【相続・遺言】相続法改正 遺留分制度の改正
相続法の改正により,2019年7月1日から遺留分制度が改正されます。
改正前と改正後では,遺留分制度の内容が大きくかわります。
一 遺留分侵害額請求権
遺留分とは,被相続人の遺言や生前贈与によっても侵害されない相続人の権利のことであり,兄弟姉妹以外の相続人は遺留分を有します(民法1042条)。
遺留分権利者及びその承継人は,受遺者(特定財産承継遺言(いわゆる「相続させる遺言」のことです。)により財産を承継し,または相続分の指定を受けた相続人も含まれます。)または受贈者に対し,遺留分侵害額に相当する金銭の支払を請求することができます(民法1046条1項)。
この請求権を遺留分侵害額請求権といいます。

▬▬▬▬▬▬

• 課題:
遺留分制度の改正についての本文を読み、次の問いに答えなさい。
(a) 改正後の遺留分制度は、いつから適用されますか。
(b) 相続人のうち、遺留分を有しないのは誰ですか。
(c) 遺留分侵害額に相当する金銭の支払を請求できる権利を、何といいますか。
記録は本文の内容とは関わりがありません。

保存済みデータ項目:
▬▬▬▬▬▬

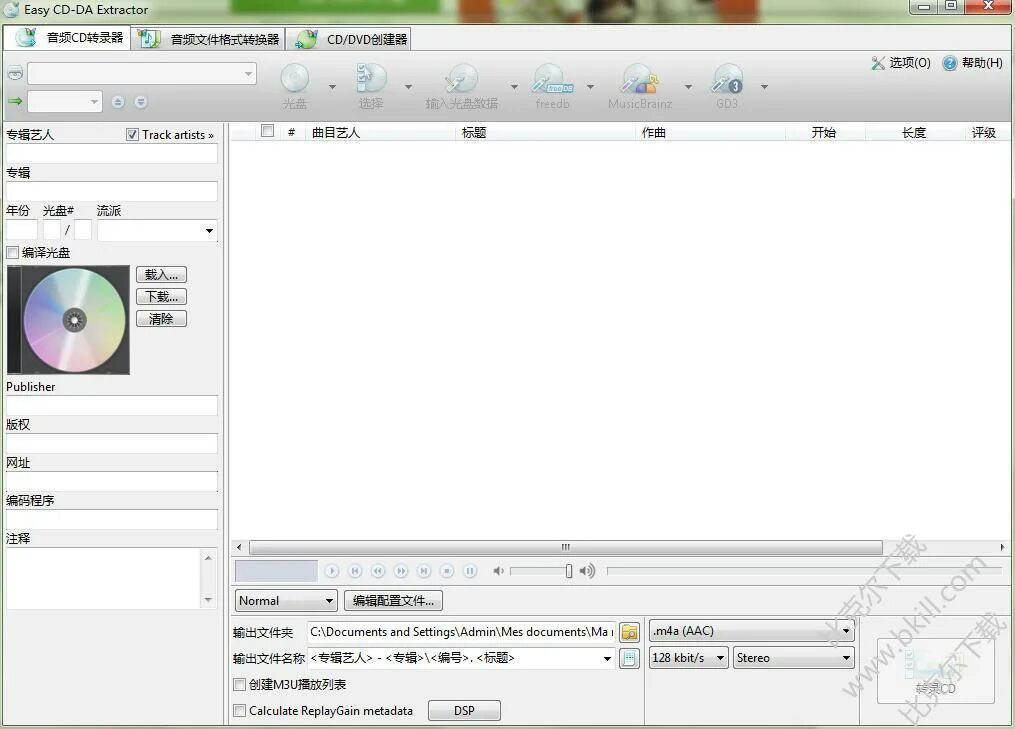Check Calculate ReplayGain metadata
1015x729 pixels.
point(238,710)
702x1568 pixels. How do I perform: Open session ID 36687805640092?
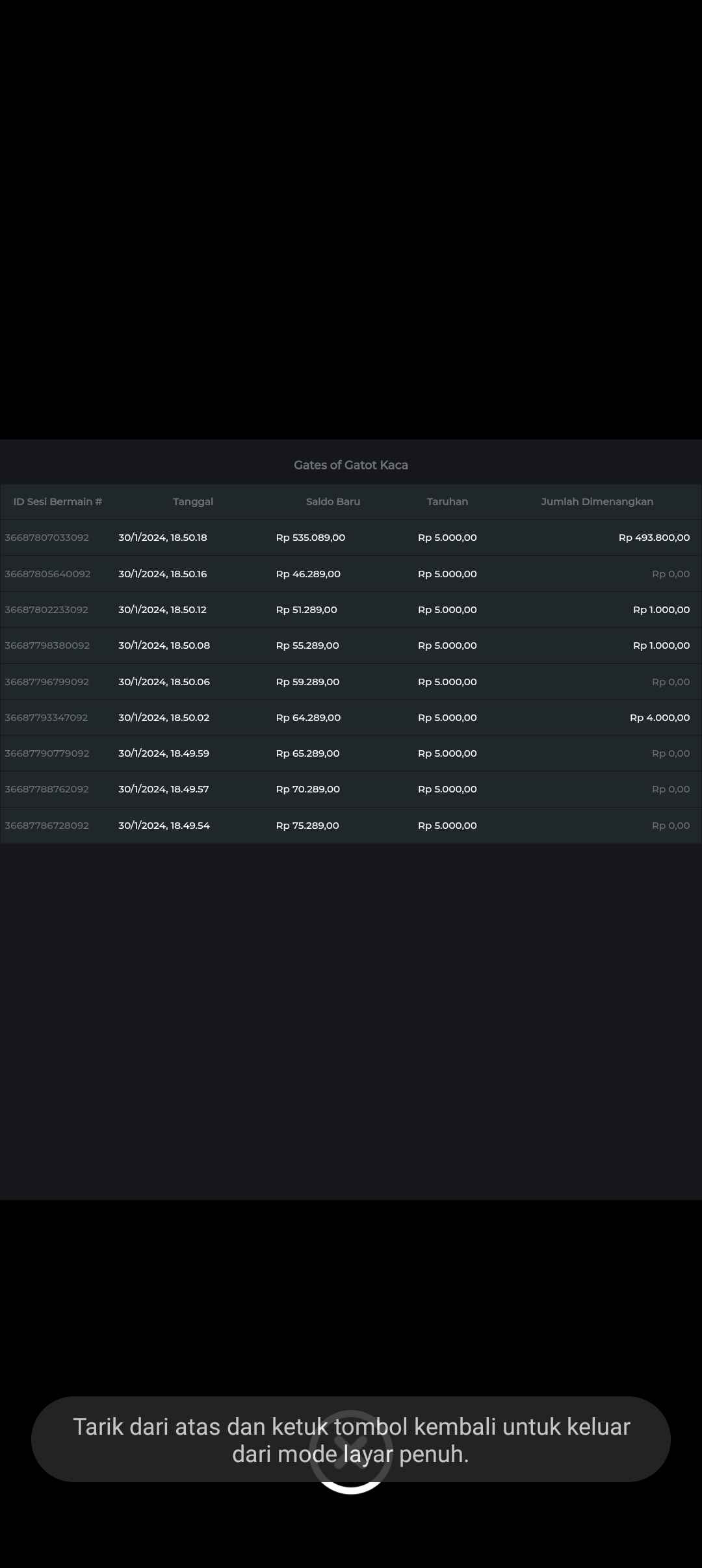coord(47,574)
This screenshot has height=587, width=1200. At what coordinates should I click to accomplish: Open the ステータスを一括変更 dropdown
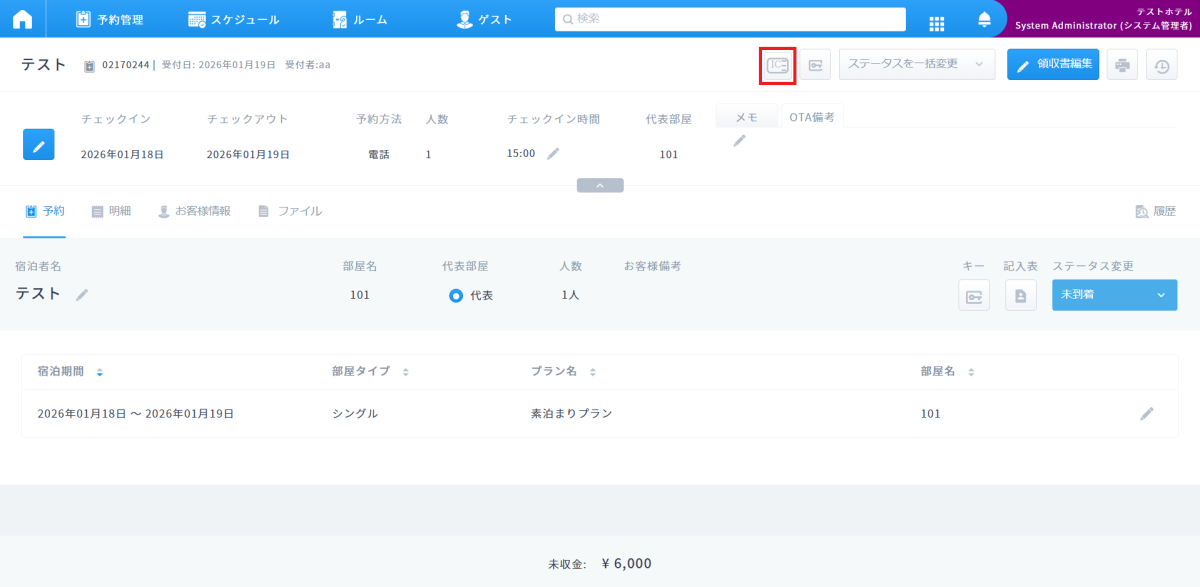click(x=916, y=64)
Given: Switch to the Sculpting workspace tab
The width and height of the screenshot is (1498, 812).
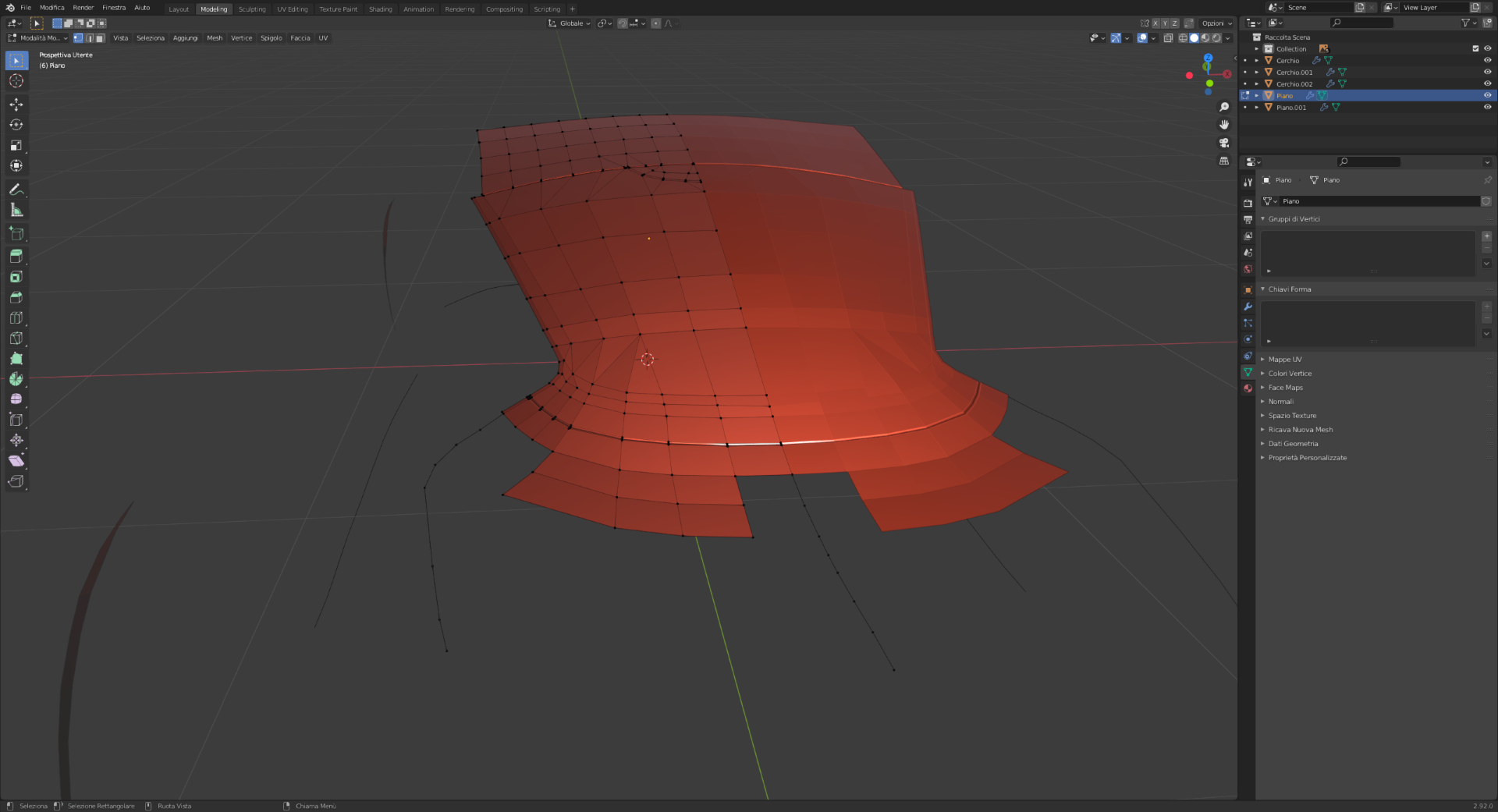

▬▬▬▬▬▬

• 模範解答:
(a) 2019年7月1日から
(b) 兄弟姉妹
(c) 遺留分侵害額請求権